Sobre Biologia: Eduardo Dias

Para dar continuidade a nossa conversa sobre a intersecção da arte e a biologia, hoje trazemos o trabalho de Eduardo Dias.

Eduardo é biólogo e atualmente trabalha na Universidade Presbiteriana Mackenzie como Técnico Laboratorista do Núcleo de Pesquisa em Biociências. Sua atuação o leva ao Pantanal, ao Cerrado, a Poconé, Foz do Iguaçu, entre muitos outros destinos e a fotografia acaba fazendo parte desses percursos. Ele a utiliza como uma ferramenta de dar vazão à sua imaginação, mas também, como meio de criar um repertório didático, onde seu conhecimento de biologia une-se com a arte.

Seu objetivo é mostrar a beleza por meio de imagens sensíveis que exaltam as estruturas orgânicas de cada paisagem, animal ou espécie. Para ele, essa união de forças entre a arte e a biologia é uma forma de nos alertar sobre o meio ambiente que habitamos, e tudo aquilo que vive em volta de nós.
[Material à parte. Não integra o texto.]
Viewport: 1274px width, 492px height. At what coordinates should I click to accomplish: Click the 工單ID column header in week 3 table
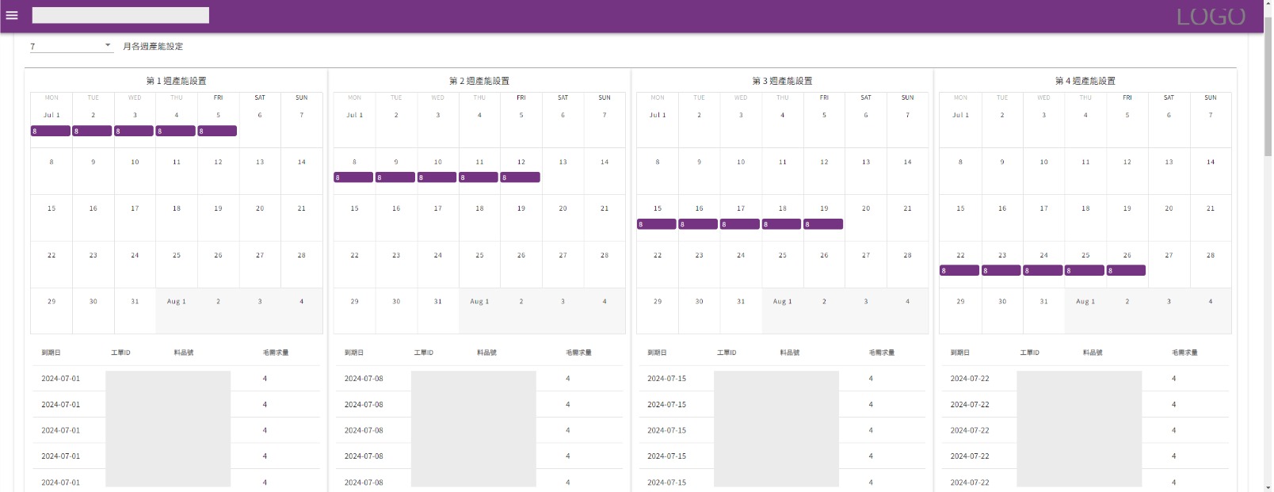point(727,353)
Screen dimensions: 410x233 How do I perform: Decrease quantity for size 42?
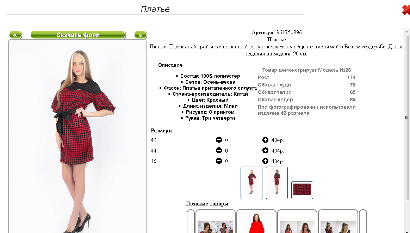pos(219,140)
Eduardo questiona: como que alguém pode pensar em preservação da Amazônia se a floresta é quase um lugar mítico e extremamente distante? A fotografia pode então servir como essa ponte, que aproxima realidades tão distintas, como a vida urbana de grandes centros e a vida selvagem das florestas. As imagens captadas têm o poder de criar familiaridade com universos distintos e perceber que tanto em São Paulo, quanto nas águas do rio Cuiabá em Mato Grosso, somos todos seres vivos, coexistindo em espaços dependentes da Natureza.

Através da identificação, é possível então gerar empatia e ampliar a conscientização para essa causa tão urgente que é a preservação do meio ambiente.